> **Materials provided**
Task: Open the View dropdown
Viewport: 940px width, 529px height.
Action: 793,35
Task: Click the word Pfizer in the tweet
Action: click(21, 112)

> **Work item**
Each record must be returned in full and exactly.

> **Response box**
Task: Open the View dropdown
Viewport: 940px width, 529px height.
Action: 793,35
Task: Click the word Pfizer in the tweet
Action: click(21, 112)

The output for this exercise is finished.